2012 was a long year and I am not sorry to see it go. My health reared up and demanded attention. I lost my focus with Hope, lost it in a sea of attachment. I forgot I was trying to make Hope an integral part of my family. I let others take the lead with Hope. I have never done that with one of my kids.
I thought I was improving my relationship with Mk, but it was superficial. She still hates me and thinks I hate her. I have been married almost 35 years and this year I came closer to divorce then ever before.
There were mixed events. I got to know GB’s needs much better. The cost? I had to face how much damage alcohol exposure prenatally did to her. My pain has steadily increased, but I discovered acupuncture provided relief. I dared to reach out to new friends. It is a much better way to live, but it sometimes results in pain.
There were a couple of blessings. Jimmy came back into our lives. I have three new grandchildren and became a great grandmother for the first time. We found a team of four therapists to work with our family.
2013 holds the joy and promise of healing and a new start.
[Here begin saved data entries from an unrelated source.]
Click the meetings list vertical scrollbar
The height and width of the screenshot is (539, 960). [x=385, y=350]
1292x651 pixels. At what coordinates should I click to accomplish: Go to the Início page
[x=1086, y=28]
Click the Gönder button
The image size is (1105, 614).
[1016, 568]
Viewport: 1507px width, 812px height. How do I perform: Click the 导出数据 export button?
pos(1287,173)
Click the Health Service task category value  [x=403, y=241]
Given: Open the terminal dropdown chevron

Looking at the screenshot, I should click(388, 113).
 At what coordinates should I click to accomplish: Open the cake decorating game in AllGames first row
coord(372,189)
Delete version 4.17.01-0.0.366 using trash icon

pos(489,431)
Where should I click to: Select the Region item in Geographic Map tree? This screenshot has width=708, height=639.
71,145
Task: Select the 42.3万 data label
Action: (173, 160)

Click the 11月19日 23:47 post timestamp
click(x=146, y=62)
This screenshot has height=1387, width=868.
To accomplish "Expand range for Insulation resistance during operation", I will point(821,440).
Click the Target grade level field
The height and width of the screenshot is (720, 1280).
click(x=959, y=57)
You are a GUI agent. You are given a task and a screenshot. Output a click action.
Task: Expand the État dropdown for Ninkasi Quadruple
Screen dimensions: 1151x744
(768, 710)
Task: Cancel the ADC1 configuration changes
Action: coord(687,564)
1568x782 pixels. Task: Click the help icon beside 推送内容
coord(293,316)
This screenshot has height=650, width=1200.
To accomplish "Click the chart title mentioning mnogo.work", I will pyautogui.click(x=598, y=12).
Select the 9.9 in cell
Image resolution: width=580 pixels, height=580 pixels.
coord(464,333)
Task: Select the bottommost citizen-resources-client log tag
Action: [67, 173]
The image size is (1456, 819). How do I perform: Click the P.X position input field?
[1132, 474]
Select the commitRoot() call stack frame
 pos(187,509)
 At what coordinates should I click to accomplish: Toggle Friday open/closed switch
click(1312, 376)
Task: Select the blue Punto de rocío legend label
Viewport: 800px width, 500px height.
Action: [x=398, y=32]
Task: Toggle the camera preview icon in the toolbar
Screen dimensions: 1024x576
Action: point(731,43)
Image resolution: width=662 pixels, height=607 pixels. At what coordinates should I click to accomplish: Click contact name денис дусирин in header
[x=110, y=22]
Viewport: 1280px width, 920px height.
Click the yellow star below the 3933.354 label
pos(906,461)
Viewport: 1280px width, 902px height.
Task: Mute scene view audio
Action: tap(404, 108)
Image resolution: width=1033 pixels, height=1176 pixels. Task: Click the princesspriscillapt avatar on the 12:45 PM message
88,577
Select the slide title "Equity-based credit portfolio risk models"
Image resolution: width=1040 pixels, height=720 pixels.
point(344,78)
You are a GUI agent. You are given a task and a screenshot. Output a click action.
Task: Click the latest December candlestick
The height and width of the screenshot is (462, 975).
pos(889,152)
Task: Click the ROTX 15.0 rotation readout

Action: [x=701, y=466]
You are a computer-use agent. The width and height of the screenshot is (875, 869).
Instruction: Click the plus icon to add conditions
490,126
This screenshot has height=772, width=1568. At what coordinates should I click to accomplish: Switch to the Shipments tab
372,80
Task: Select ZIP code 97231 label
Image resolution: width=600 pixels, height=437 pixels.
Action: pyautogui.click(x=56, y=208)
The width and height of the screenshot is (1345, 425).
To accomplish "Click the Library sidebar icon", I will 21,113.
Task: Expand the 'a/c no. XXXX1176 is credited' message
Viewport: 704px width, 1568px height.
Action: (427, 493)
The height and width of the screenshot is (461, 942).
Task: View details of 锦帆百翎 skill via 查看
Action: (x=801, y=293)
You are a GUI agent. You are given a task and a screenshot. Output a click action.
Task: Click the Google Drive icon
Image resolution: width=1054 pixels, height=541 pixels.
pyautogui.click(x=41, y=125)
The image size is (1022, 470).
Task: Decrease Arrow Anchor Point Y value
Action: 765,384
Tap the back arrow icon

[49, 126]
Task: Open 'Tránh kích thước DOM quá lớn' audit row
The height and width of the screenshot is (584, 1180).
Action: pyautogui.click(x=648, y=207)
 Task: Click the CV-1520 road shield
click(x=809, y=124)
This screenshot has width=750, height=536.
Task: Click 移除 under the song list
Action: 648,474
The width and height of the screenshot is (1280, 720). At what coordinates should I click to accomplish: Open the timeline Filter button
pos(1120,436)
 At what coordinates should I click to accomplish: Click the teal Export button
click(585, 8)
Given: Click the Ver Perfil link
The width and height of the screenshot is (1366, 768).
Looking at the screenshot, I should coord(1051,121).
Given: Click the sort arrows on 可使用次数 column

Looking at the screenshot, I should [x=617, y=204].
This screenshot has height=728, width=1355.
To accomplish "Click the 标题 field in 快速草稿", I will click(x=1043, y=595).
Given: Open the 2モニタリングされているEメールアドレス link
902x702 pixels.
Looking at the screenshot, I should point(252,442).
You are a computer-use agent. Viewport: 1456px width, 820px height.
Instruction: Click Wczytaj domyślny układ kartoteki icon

Maybe its the post holiday blues. I did not do Black Friday madness, but my 20 year old nephew did. I waited up for him to get home and it almost three before I got to bed. Maybe it is just tiredness.
Hope is playing up to everybody, except for gunning for me and GB. Thanksgiving Day Hope scratched GB and left a 4 inch mark. When I tried to talk to Hope, she took a swing at me. The Dad told me to back off and leave her alone. Yesterday, GB left a scratch on Hope. The Dad was all over her, reduced her to tears and removed her from the group. Never mind that Hope was not where she was suppose to be. At bedtime, GB still hadn’t recovered. My sister’s oldest and youngest are both special needs, though bio kids. The 14 year old and GB have always been oil and water. Visits have gotten harder lately, instead of easier.
I am feeling isolated today and hear that two bedroom apartment calling GB and I by name. Hope and I did well this week and in 24 hours, I am back to wondering why I bother trying.
I will post again when I can shake the negativity I am feeling.
GB got off the bus Friday and said the aide yelled at her to knock it off and hit her leg. I immediately took Hope aside and asked her what she saw. She told me as GB was getting off the bus, and the aide hit her leg. I called the bus company. The owner called me back late Friday night and said he spoke to both the aide and the driver and they both said nothing happened and he was backing them. He said “The aide said GB was a fibber”. I said GB might misinterpret the situation, but if she said the aide hit her leg and Hope independently said the same thing, then physical contact was made. He said ” I am telling you, I am backing my people. I have known them a long time and they would never do anything like this”
I am so angry, I want to tear the people involved into a billion very tiny pieces. I am also so tired. I don’t know if I have it in me to deal with all the ignorant people I would have to deal with. I am looking at Monday’s calendar, wondering where I can squeeze in time to actually speak to the people involved and to the people responsible for their actions. I have to figure out what complaint forms need to be filled out to go with my written letter of complaint. In order to actually get a response from the school district, I know I will have to escalate to the State Education Department. Been there, done that.
I know what I should do. I know what I want to do. I am concerned that if I do it, that’s one more ball in the air. That ball maybe the ball that pushes me beyond what I can do. It may the ball that causes me to drop all the balls I have been juggling for so long. What use is a juggler that can’t keep the balls in the air?
On Wednesday, my kids went to school for two hours. On Thursday, they were at the school for four hours. Of course, that was only because The Dad forgot to get them off the bus. Today was a scheduled 1/2 day- another two hours. The girls really don’t need this time stuck in the house together. At this point, I really wish they had there own rooms.They simply can’t take any amount of time without direct supervision. I kept GB with me this afternoon. Tomorrow, I think I will just decide to be healthy. I will get up and see how far I can carry that. I just can’t stay in bed and watch anymore.